Work to complete:
Display every line of the data below that contains the word "Open".

— Start Data for the task —

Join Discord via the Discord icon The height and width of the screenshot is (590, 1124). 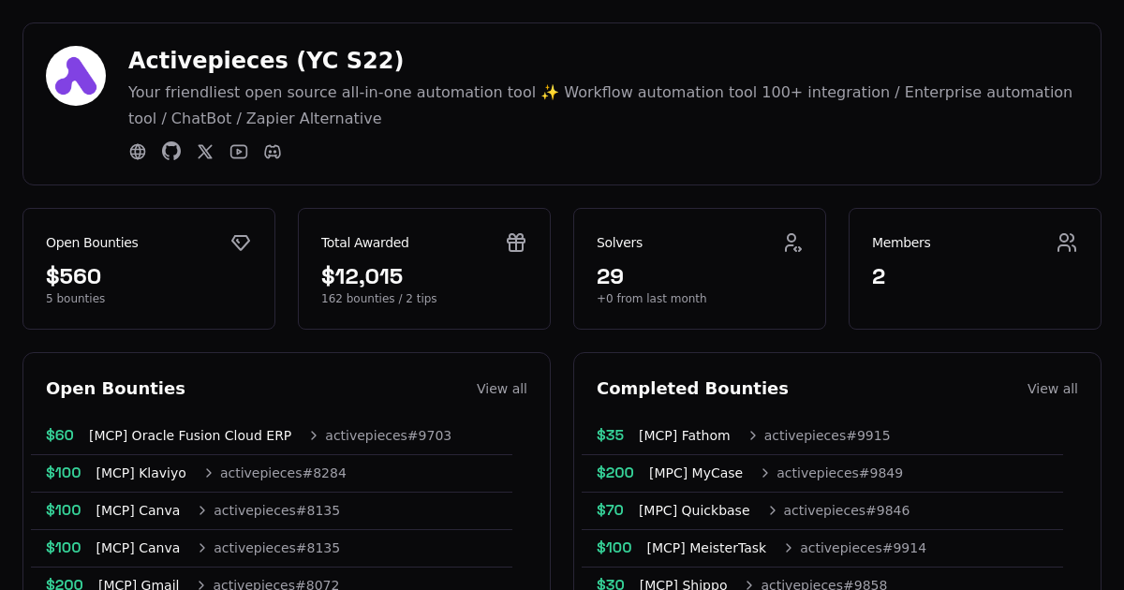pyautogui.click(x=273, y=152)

— End Data for the task —
— Start Data for the task —

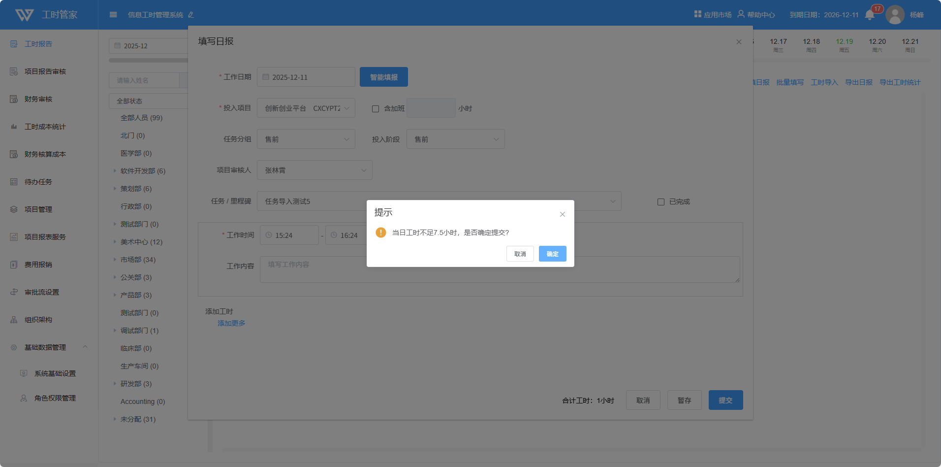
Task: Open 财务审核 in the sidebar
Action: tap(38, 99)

— End Data for the task —
— Start Data for the task —

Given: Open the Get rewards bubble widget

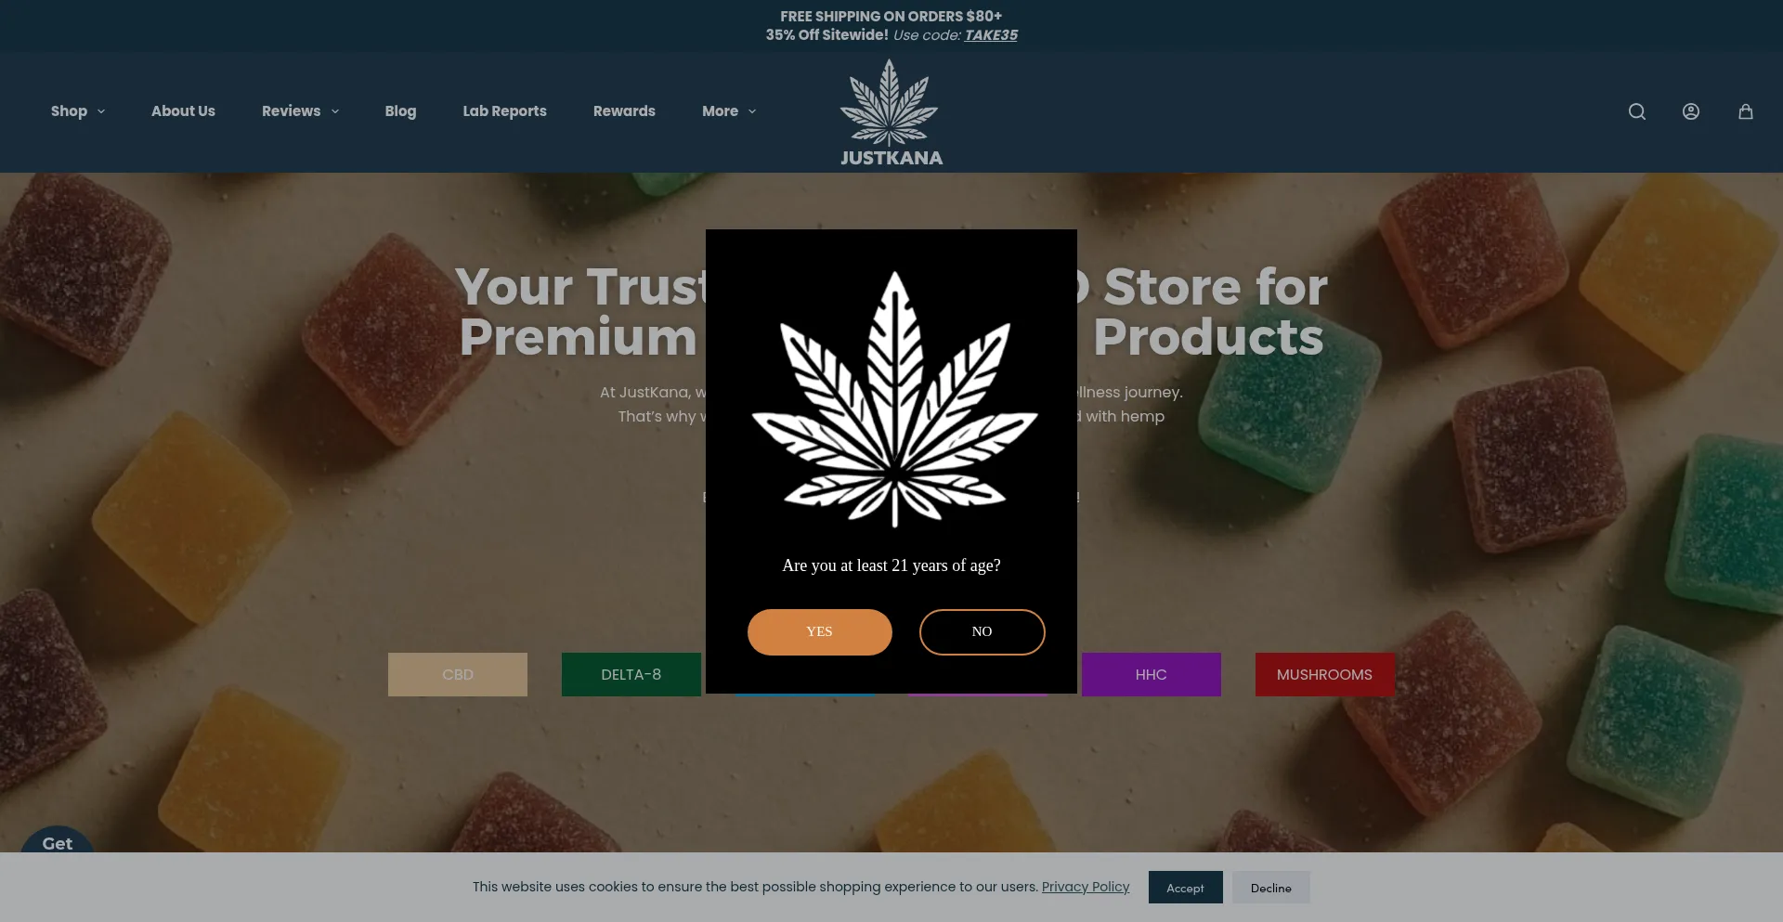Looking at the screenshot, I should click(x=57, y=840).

— End Data for the task —

Exercise response:
Task: Open 财务审核 in the sidebar
Given: Open the Get rewards bubble widget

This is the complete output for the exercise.